THE REQUEST = Format the entries as a numbered list, omitting blank lines. Begin at the line containing "Click the command terminal icon in toolbar" and end with the line containing "This screenshot has width=671, height=404.", including both.

ITEMS =
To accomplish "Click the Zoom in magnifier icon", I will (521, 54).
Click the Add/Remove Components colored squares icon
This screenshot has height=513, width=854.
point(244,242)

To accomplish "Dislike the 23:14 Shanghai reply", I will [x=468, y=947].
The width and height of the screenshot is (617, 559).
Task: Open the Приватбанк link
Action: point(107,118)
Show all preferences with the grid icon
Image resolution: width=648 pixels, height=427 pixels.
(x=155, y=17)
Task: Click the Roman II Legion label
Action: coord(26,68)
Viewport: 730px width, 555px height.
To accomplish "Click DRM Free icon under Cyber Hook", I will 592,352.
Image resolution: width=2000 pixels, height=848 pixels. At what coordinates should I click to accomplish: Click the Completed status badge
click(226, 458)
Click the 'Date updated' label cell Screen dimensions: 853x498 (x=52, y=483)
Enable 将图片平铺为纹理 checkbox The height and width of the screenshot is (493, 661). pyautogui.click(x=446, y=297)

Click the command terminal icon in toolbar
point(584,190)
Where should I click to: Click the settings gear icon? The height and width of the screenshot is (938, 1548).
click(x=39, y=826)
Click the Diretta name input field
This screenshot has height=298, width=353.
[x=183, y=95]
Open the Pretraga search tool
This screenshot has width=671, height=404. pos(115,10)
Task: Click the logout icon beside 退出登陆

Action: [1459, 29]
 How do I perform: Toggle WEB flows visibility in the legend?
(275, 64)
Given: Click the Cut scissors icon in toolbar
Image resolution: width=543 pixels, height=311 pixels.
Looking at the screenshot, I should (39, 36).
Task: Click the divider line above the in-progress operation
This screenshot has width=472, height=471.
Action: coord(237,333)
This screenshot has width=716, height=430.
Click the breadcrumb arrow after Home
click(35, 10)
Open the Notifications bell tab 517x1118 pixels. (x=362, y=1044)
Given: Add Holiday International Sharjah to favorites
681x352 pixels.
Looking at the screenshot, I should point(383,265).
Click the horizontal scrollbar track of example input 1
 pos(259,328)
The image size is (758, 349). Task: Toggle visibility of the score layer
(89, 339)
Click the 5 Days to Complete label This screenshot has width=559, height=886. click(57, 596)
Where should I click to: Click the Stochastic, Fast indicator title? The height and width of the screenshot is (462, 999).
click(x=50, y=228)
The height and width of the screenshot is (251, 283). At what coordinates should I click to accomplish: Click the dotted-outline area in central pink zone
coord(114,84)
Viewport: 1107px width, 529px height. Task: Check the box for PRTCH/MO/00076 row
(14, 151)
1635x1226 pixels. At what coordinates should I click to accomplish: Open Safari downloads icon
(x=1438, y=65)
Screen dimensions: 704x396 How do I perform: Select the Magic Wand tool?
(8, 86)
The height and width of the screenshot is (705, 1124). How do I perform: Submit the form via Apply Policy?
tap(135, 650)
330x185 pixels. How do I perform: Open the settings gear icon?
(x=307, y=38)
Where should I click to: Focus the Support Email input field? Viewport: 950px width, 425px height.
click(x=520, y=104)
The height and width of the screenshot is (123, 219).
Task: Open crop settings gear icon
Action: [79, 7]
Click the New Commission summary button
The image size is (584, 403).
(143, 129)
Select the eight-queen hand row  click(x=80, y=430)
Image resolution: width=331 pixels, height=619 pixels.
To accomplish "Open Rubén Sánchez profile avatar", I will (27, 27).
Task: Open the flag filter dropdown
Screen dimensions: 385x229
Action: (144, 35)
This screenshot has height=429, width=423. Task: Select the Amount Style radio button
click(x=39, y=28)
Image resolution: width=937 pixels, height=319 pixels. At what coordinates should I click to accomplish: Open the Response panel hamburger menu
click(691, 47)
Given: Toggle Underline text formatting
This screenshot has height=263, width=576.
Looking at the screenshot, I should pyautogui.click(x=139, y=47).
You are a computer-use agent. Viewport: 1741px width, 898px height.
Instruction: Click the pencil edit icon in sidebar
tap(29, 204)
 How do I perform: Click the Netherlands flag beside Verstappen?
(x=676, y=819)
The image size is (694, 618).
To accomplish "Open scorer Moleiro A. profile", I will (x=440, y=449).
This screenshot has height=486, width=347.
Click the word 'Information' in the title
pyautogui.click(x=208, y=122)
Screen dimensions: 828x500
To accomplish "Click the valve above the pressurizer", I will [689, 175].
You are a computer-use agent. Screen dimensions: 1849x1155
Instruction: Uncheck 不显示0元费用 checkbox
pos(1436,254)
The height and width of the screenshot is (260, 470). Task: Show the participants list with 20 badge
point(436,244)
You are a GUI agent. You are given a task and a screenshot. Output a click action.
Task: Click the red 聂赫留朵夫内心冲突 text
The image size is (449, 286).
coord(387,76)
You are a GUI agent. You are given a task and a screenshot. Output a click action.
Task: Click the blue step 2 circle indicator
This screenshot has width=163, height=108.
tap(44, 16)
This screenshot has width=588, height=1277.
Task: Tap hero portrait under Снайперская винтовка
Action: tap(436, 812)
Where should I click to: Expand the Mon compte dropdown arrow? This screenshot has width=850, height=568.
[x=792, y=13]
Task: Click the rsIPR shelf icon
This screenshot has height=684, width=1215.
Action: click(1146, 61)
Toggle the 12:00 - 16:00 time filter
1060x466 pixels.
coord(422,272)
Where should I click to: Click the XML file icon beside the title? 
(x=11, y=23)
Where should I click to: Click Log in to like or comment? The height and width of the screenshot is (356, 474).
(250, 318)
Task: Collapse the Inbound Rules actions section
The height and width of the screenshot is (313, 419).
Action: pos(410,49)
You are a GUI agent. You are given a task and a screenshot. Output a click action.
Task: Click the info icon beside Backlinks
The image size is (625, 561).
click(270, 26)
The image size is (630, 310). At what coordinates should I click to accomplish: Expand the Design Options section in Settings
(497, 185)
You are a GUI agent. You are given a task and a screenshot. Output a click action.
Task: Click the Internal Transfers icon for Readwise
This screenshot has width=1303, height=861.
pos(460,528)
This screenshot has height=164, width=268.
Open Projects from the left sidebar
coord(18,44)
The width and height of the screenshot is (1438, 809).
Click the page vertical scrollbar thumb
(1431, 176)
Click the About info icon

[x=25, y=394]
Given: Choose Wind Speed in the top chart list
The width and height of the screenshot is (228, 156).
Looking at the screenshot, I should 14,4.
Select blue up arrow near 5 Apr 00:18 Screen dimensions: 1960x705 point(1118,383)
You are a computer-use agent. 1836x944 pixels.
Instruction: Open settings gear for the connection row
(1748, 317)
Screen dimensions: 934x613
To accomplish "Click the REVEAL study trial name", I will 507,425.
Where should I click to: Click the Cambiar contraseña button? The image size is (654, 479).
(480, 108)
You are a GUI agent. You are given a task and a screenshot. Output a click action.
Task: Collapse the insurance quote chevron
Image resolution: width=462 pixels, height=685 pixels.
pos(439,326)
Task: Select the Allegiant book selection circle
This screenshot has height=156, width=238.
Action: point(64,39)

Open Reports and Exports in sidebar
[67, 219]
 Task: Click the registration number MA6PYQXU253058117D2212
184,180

WRITTEN REPLY =
1. Click the command terminal icon in toolbar
2. point(584,190)
3. Where should I click to: Click the settings gear icon? The height and width of the screenshot is (938, 1548).
4. click(x=39, y=826)
5. Click the Diretta name input field
6. This screenshot has height=298, width=353.
7. [x=183, y=95]
8. Open the Pretraga search tool
9. This screenshot has width=671, height=404. pos(115,10)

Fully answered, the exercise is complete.